▶ [Information given]:
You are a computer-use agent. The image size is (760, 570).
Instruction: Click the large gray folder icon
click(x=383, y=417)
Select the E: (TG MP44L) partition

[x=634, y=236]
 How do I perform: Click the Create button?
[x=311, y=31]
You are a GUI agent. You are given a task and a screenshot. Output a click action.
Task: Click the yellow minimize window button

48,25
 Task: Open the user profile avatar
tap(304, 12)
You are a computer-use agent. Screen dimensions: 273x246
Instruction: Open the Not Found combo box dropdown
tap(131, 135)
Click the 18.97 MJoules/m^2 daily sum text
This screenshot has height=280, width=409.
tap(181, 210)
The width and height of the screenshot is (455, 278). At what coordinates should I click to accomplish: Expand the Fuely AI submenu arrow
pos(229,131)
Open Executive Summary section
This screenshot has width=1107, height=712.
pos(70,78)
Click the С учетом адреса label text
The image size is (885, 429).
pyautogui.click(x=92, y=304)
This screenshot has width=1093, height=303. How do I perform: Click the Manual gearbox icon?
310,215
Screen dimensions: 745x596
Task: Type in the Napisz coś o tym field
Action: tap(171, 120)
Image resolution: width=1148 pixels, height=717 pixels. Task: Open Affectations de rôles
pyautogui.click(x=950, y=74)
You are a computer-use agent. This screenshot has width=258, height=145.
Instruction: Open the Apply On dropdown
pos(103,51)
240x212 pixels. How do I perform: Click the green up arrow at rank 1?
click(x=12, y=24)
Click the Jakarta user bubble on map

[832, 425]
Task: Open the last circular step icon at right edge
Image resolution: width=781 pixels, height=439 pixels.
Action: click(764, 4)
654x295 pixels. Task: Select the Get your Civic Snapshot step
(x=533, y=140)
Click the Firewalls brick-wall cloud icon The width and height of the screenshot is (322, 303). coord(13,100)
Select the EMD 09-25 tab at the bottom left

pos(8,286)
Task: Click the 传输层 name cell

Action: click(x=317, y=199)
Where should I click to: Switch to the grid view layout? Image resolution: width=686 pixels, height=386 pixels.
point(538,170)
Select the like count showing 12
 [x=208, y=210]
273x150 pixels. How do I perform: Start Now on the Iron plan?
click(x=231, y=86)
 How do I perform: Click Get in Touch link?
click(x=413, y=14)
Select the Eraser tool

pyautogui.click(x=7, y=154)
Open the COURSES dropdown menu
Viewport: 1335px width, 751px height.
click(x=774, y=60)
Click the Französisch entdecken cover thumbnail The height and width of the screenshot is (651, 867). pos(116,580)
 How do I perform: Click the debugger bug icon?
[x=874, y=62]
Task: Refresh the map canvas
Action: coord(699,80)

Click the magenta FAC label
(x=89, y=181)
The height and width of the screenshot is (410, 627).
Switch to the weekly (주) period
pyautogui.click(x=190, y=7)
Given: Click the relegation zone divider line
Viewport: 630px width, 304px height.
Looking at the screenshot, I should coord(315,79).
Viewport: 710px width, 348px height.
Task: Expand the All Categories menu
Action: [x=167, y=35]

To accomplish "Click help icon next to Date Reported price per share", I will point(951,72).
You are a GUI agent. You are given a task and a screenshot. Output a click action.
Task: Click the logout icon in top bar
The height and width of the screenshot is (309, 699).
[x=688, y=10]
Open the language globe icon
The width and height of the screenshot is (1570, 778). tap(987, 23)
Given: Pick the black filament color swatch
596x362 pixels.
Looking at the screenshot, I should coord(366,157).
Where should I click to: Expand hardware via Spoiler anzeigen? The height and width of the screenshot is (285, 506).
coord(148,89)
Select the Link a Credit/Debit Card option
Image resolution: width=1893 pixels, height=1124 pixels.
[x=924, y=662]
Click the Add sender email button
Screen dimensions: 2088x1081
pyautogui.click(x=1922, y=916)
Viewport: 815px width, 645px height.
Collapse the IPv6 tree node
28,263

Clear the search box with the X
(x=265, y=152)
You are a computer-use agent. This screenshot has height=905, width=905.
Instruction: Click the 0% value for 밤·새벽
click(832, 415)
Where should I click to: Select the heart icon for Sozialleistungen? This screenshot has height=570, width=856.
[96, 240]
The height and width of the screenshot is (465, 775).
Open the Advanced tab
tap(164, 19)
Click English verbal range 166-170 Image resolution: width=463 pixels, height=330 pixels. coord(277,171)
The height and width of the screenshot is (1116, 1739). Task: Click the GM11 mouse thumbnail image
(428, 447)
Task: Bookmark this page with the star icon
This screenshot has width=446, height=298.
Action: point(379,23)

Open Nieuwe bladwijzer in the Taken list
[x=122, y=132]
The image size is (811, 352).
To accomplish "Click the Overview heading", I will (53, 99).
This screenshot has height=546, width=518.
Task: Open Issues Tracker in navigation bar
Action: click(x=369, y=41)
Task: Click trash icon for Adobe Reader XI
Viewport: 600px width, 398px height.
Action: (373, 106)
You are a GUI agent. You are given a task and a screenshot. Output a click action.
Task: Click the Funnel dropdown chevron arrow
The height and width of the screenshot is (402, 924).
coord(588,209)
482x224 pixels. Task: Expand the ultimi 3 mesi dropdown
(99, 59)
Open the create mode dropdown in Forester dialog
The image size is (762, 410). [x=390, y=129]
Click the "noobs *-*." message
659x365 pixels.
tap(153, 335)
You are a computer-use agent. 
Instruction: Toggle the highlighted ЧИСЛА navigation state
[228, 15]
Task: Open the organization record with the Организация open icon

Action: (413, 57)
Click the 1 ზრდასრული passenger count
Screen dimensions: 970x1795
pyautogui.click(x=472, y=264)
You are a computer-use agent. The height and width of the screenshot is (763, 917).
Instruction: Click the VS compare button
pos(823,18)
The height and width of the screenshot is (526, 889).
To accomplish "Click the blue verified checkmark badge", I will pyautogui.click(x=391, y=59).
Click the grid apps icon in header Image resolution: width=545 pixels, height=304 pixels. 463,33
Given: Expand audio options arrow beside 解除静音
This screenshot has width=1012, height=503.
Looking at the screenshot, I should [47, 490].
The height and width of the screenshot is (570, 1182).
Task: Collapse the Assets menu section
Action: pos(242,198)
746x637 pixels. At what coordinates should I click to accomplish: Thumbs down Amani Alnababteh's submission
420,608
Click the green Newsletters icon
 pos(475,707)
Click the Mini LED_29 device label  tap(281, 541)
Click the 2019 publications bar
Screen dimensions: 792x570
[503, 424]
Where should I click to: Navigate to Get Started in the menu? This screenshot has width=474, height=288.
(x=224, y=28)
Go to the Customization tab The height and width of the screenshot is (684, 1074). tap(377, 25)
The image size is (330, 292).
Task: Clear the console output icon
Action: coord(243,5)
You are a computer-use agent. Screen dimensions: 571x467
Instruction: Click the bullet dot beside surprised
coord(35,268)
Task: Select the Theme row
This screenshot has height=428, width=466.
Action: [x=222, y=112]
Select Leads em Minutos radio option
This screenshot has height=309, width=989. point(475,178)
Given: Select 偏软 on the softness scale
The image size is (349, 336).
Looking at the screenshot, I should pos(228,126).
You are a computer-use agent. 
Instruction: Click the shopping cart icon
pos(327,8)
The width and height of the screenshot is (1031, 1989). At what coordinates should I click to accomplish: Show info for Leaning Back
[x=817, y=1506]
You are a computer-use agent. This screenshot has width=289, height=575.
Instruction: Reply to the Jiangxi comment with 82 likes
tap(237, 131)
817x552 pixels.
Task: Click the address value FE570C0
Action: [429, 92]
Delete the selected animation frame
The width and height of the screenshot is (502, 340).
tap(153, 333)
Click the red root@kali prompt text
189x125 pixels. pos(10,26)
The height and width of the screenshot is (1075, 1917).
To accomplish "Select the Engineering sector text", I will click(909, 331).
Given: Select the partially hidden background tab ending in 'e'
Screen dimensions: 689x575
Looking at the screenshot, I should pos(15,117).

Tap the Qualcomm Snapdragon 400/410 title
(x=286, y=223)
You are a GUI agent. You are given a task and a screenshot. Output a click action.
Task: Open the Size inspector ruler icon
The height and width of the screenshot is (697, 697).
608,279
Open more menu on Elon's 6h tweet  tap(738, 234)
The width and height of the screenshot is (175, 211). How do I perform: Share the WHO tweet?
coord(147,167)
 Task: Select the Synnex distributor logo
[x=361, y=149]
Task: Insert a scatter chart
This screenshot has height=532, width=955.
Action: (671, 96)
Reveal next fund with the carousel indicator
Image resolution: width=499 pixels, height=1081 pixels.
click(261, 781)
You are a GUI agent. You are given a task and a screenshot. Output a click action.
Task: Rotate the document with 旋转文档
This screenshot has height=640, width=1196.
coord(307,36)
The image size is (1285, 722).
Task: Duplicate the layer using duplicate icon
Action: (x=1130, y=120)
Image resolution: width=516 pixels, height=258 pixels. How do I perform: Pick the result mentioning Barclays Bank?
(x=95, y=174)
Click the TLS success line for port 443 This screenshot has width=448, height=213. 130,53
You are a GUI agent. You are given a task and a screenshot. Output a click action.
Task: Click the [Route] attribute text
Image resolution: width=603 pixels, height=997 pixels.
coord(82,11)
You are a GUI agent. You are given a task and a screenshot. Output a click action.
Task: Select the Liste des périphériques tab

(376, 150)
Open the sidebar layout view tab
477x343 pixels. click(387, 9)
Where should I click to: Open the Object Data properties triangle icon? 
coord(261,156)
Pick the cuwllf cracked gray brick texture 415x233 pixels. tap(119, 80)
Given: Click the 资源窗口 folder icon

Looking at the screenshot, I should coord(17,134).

▶ [Required task]: Turn the part of the records that opens with the line containing "The width and height of the screenshot is (1031, 1989)." and closes with the line containing "[x=817, y=1506]" into a Markdown table with the columns Row and Line, leaving out any blank lines.

▶ [Worked solution]:
| Row | Line |
|---|---|
| 1 | The width and height of the screenshot is (1031, 1989). At what coordinates should I click to accomplish: Show info for Leaning Back |
| 2 | [x=817, y=1506] |